- Company Name
- SmartCo Consulting
- Job Title
- GCP Cloud Engineer
- Job Description
-
**Job title:**
GCP Cloud Engineer / DevOps Engineer – GenAI
**Role Summary:**
Contract role commencing January 2026. Design, build, and maintain GCP infrastructure for large‑scale AI workloads in a regulated financial services program. Lead the migration of AI components from AWS/Azure to GCP, develop CI/CD pipelines, deploy containerized GenAI services, and ensure secure, scalable, and cost‑optimized operations.
**Expactations:**
- Deliver end‑to‑end GCP infrastructure for GenAI solutions on a qualified contract schedule.
- Translate multi‑cloud AI components into GCP‑native services (Vertex AI, Gemini, Document AI, Vision API).
- Collaborate with AI engineering teams, enforce DevSecOps best practices, and provide observability for AI workloads.
**Key Responsibilities:**
- Architect and provision secure, compliant GCP environments (Compute Engine, GKE, Cloud Run, Cloud Functions, Vertex AI, BigQuery).

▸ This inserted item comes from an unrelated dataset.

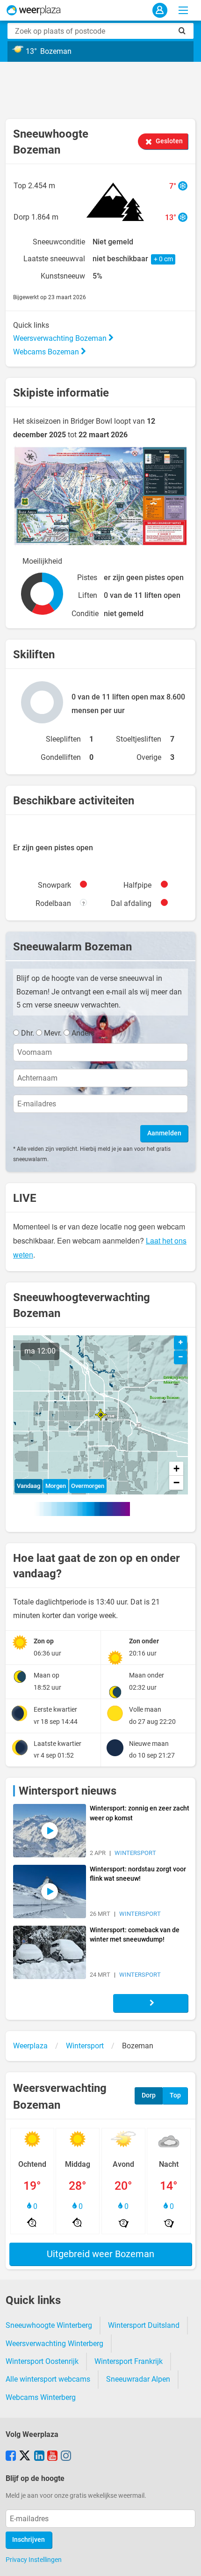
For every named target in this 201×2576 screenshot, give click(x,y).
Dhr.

- Create and maintain IaC using Terraform; build and maintain GitHub/GitLab/CI pipelines.
- Deploy, scale, and monitor containerized workloads with Docker and GKE.
- Design and support GenAI pipelines: vector databases, embeddings, RAG workflows, and model deployment.
- Implement observability (Cloud Monitoring, Cloud Logging) and automation for AI services.
- Optimize cost and governance, enforce IAM, VPC, and security controls.
- Work within regulated financial services standards and compliance requirements.
**Required Skills:**
- Deep experience with GCP services: Compute Engine, GKE, Cloud Run, Cloud Functions, Vertex AI, Gemini, Document AI, Vision API, BigQuery, IAM, Cloud Storage, Deployment Manager/Terraform.
- Proven expertise in DevOps: CI/CD (GitHub Actions, Jenkins, GitLab CI), containerization (Docker, Kubernetes).
- Practical knowledge of GenAI tools across cloud platforms (AWS Bedrock, SageMaker, Azure AI Foundry, Databricks).
- Scripting in Python or Bash; familiarity with vector databases, embeddings, and RAG architecture.
- Strong cloud security, networking, and identity management foundation.
- Experience architecting AI‑centric GCP infrastructures; prior regulated industry exposure preferred.
**Required Education & Certifications:**
- Bachelor’s degree in Computer Science, Engineering, or related technical field (or equivalent hands‑on experience).
- Certifications such as Google Professional Cloud Architect, Google Professional Cloud Developer, or equivalent DevOps certifications (e.g., GCP Professional DevOps Engineer).